Anyways, I think I found probably one of the best informational sites for exam help, legal analysis, etc. so far. It even had some information on grand ole IRAC and other helpful tips.

If you're interested or looking for law school help on exams or analysis then read up on this site.

InLawSchool.com - Law School Exam Help, Legal Analysis

Hope it helps!

Monday, December 18, 2006

Law T-Shirts and More

So I ran across these law school t-shirts. For those that haven't seen these then this is a must.

Personal favorites are:
- You Down With the UCC - Yeah You Know Me!
- You Got SERVED! FRCP4
- I Use Your Mom So Often I Should Have a Prescriptive Easement.

Funny Law School Tees

I thought these were much better than the typical jokes like "Why did the Shark not eat the Lawyer? - Professional Courtesy"

Enjoy!

Saturday, December 16, 2006

Another one of those law blogs

I have recently finished up my first semester of my 1L year and probably one of the most unenlightened ideas popped into my head.

Why don't I start a blog to ramble about lovely law school?

I mean whether I'm a law student come February is still to be determined but I figured that I'm invested 40k into law school already so why not throw a blog in to add to the pile.

Christmas break comes around so you go home to your family and friends then realize you are struggling for conversation topics. I mean who wants to hear about TJ Hooper, Eastern Gulf, or about some doctrine that is Erie.
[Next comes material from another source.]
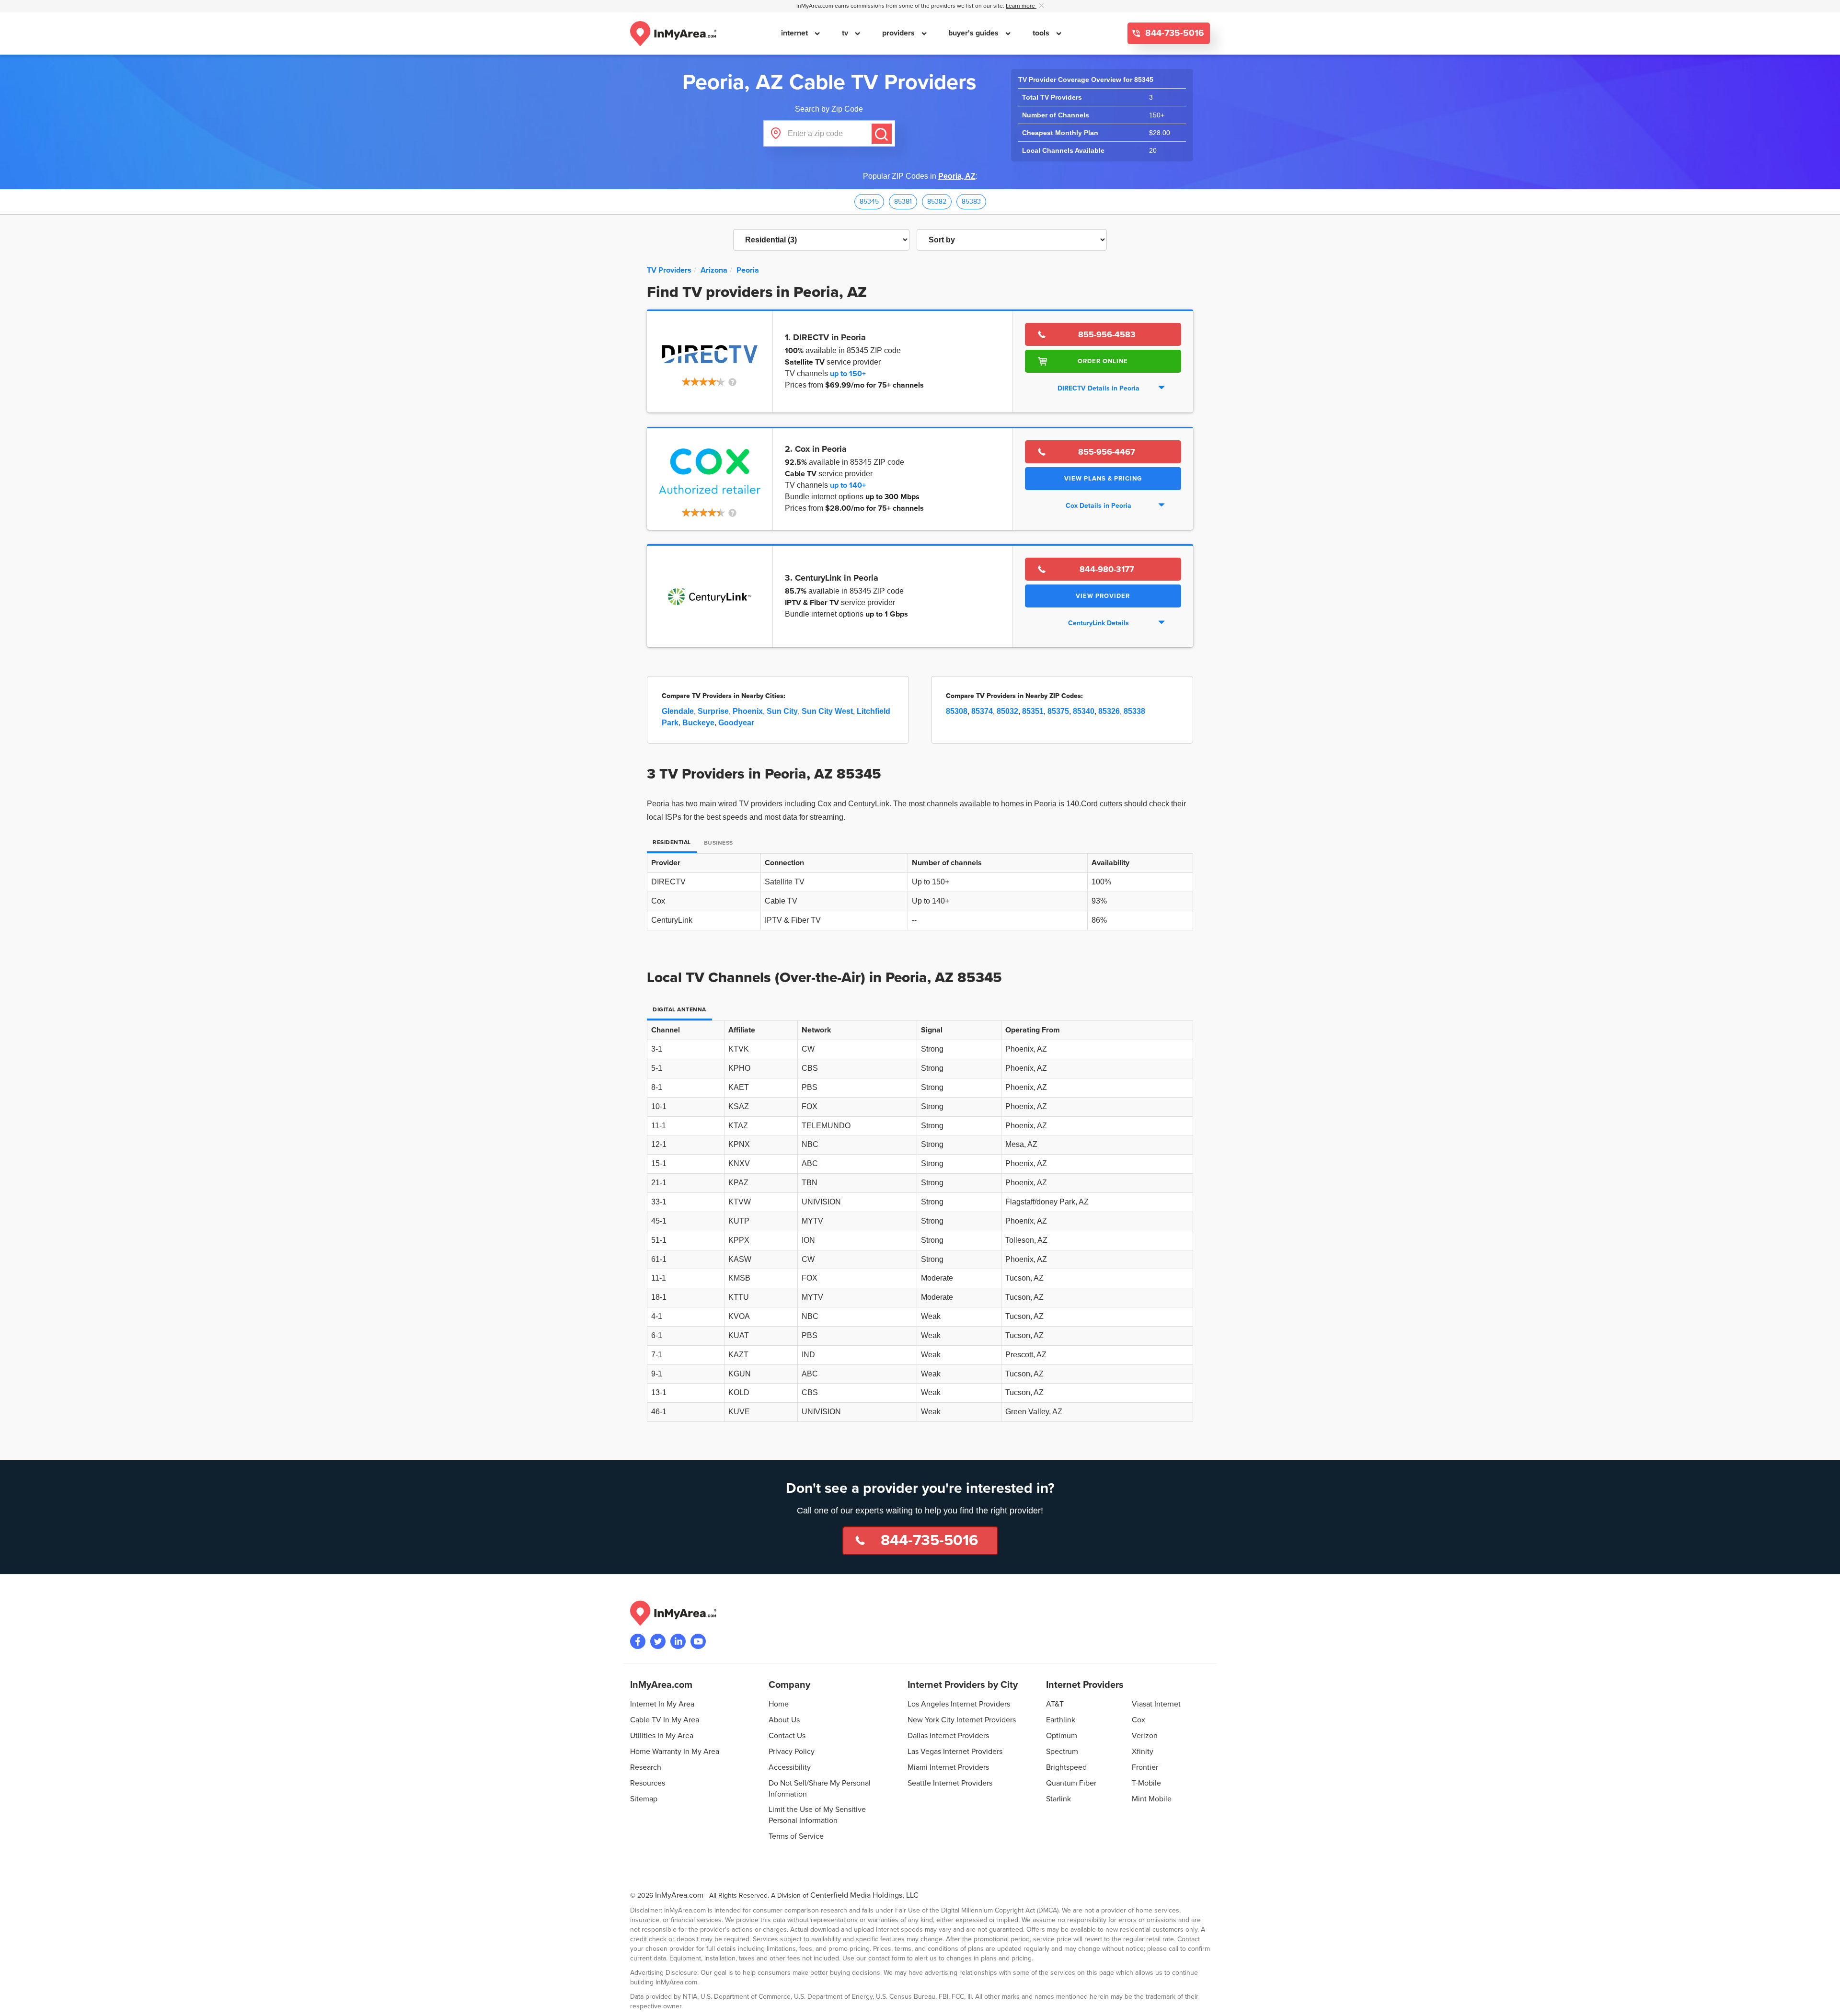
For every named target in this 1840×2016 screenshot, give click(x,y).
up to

I really once was a pretty big talker. My father loved to call by the nickname "Motor Mouth" but now it seems I'd rather sit still and listen then try to argue two sides to some issue. The best is when I dive into a conversation and start off stating an issue (whether this...) and receive the most perplexed looks in return. I mean give a 1L the hypo 1+1=2 and they'd probably try to argue that it is a very complex legal question by using 3 and 4 word jumbles (insofar) or just some cool Latin speak (res ipsa loquitor). It is hilarious though, hearing res ipsa said by a good country boy or being written on the board by your prof as a kid rambles on about why you should vote for him for honor court justice.

So far, I've enjoyed law school. I have found my passion and have worked harder then I ever imagined possible. I have probably read more in the past six months then in my life time but it for the most part has been interesting topics. Sorry but sometimes Civ Pro is painful. I learned that undergrads will most likely kill 1Ls in flag football but felt redeemed by the us beating the 2Ls in the Battle for the Chattel (Law School speak for Super Bowl).

Anyways, I do hope to write much more about legal issues then reflections but I guess it is that time of year.